Kaum Muslimin meyakini bahwa segala yang diterangkan Al-Qur′an adalah benar. Karena cukup dalil-dalil yang membuktikan bahwa Muhammad saw adalah seorang nabi. Ayat Al-Qur′an yang bertentangan dengan kitab-kitab terdahulu dipandang sebagai koreksi terhadap kesalahan-kesalahan yang terdapat pada kitab-kitab itu, karena sudah diubah-ubah atau tidak sesuai lagi dengan kemaslahatan umat.

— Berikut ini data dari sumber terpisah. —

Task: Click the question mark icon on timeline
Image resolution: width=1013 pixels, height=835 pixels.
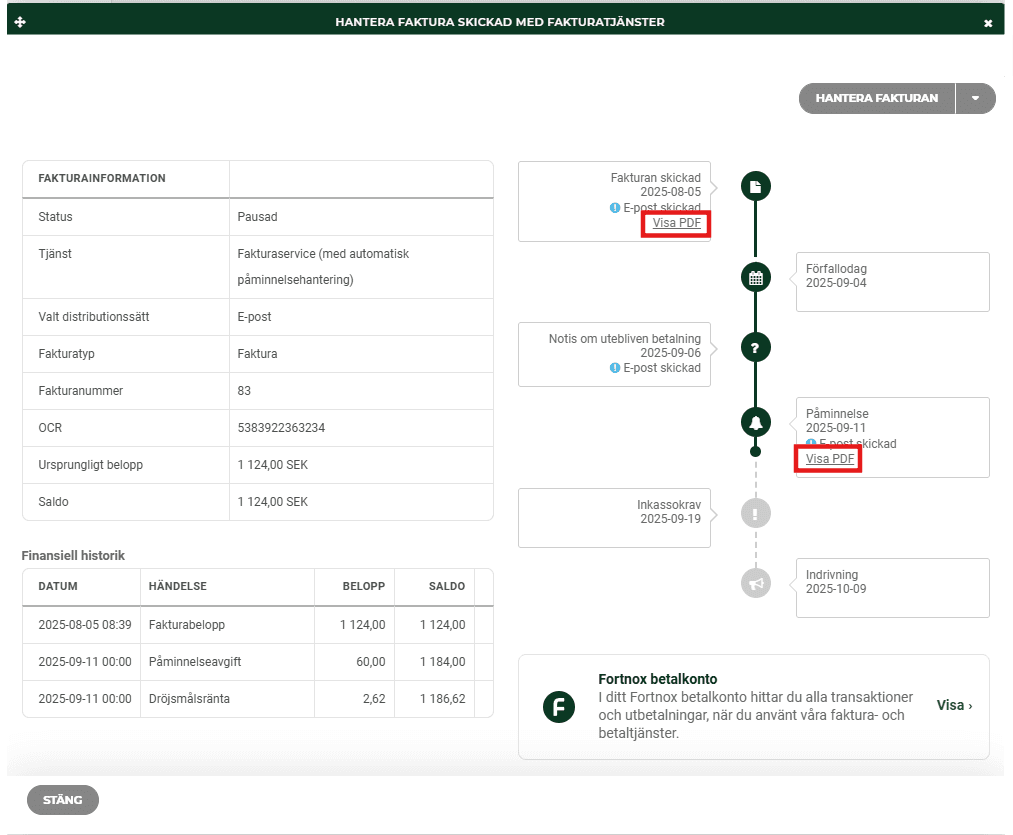Action: tap(755, 348)
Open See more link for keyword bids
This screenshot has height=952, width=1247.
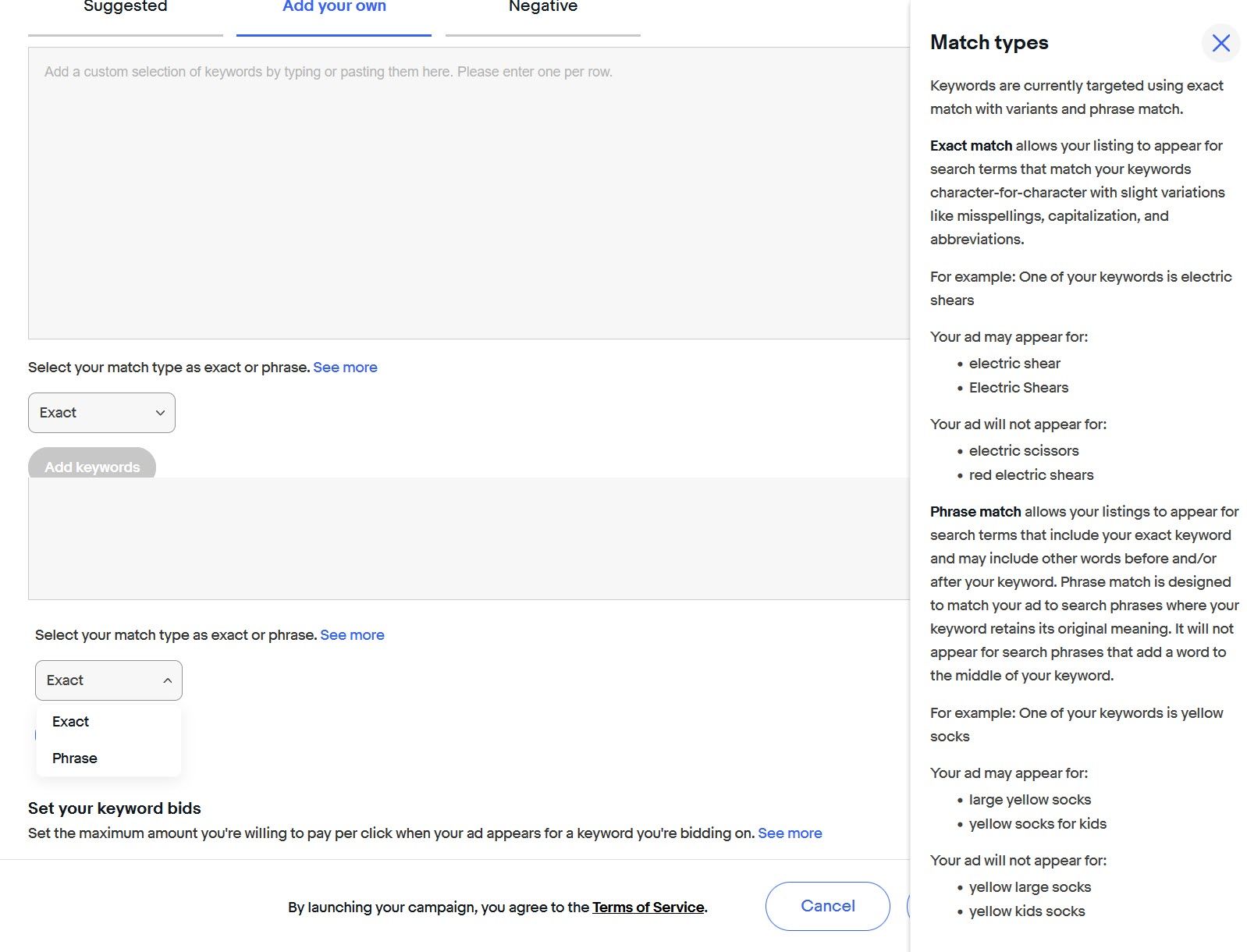[x=790, y=833]
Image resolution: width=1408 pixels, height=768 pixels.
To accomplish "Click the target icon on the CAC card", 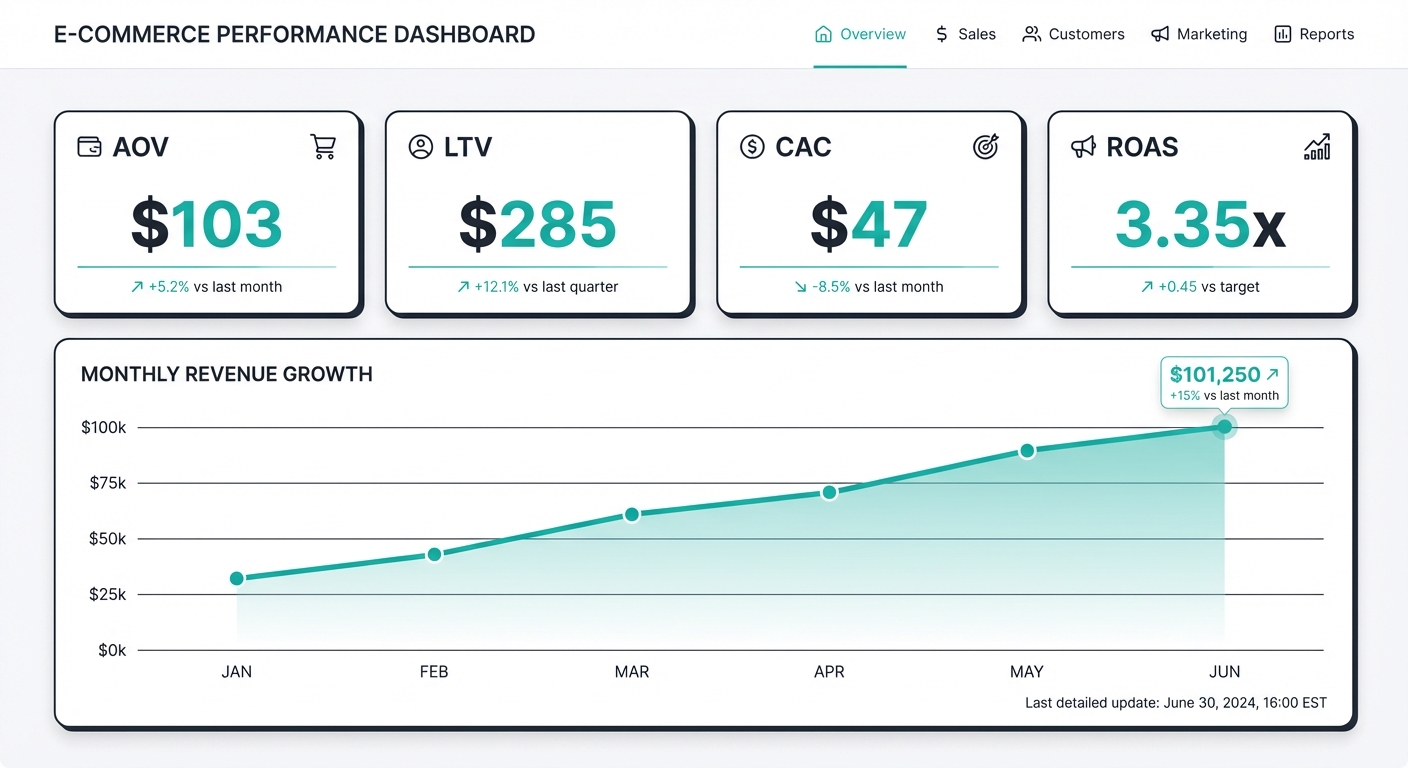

Āla ‘Imrān (Ālu ‘Imrān) adalah keluarga Imran. Keluarga Imran dalam ayat ini termasuk ayah Maryam, yang punya silsilah panjang sebagai pemuka-pemuka agama. Imran sendiri, ayah Maryam, dikenal sebagai orang besar yang saleh di kalangan pemuka agama Bani Israil. Istrinya bernazar kepada Tuhan bahwa bayi yang dalam kandungannya akan dibiarkan mengabdi kepada Tuhan dengan harapan akan mendapat anak laki-laki. Tetapi yang lahir ternyata anak perempuan Maryam (Āli ‘Imrān/3: 34-36), yang dalam syariat Musa tidak dapat diabdikan untuk pelayan rumah suci. Diduga Imran meninggal ketika putrinya belum lahir, sehingga harus dipelihara oleh orang lain dengan cara diundi, Maryam kemudian dipelihara oleh Zakaria, ayah Yahya Pembaptis. Mereka semua termasuk keluarga Imran. Imran sendiri adalah anak Masan, kakek Nabi Isa dari pihak ibu, tapi tidak kita temukan silsilahnya yang berurutan, selain disebutkan bahwa ujungnya sampai kepada Nabi Sulaiman dan bermuara pada Nabi Ibrahim melalui Yehuda, Yaqub anak Ishak.
Adapun Imran (dalam Bibel Amran) ayah Musa, anak Lewi, juga bermuara pada Nabi Ibrahim melalui Yaqub anak Ishak. Dan “Sebagai keturunan yang satu dengan yang lain....” (Āli ‘Imrān/3:34), maka rasul-rasul Allah sejak Adam sampai Nuh dan Ibrahim, sampai ke rasul terakhir, Muhammad saw, membentuk suatu persaudaraan dari keturunan Israil dan Ismail melalui Ibrahim, masing-masing dari Ishak dan dari Ismail. Jarak waktu antara kedua Imran itu 1800 tahun.
Walaupun kita tidak banyak menemukan data mengenai Maria dan ayahnya dalam Perjanjian Baru, di dalam Al-Qur′an Maryam disebutkan: “… para malaikat berkata: ‘Wahai Maryam! Sesungguhnya Allah telah memilihmu, menyucikanmu dan melebihkanmu di atas segala perempuan di seluruh alam (pada masa itu)…” (Āli ‘Imrān/3:42).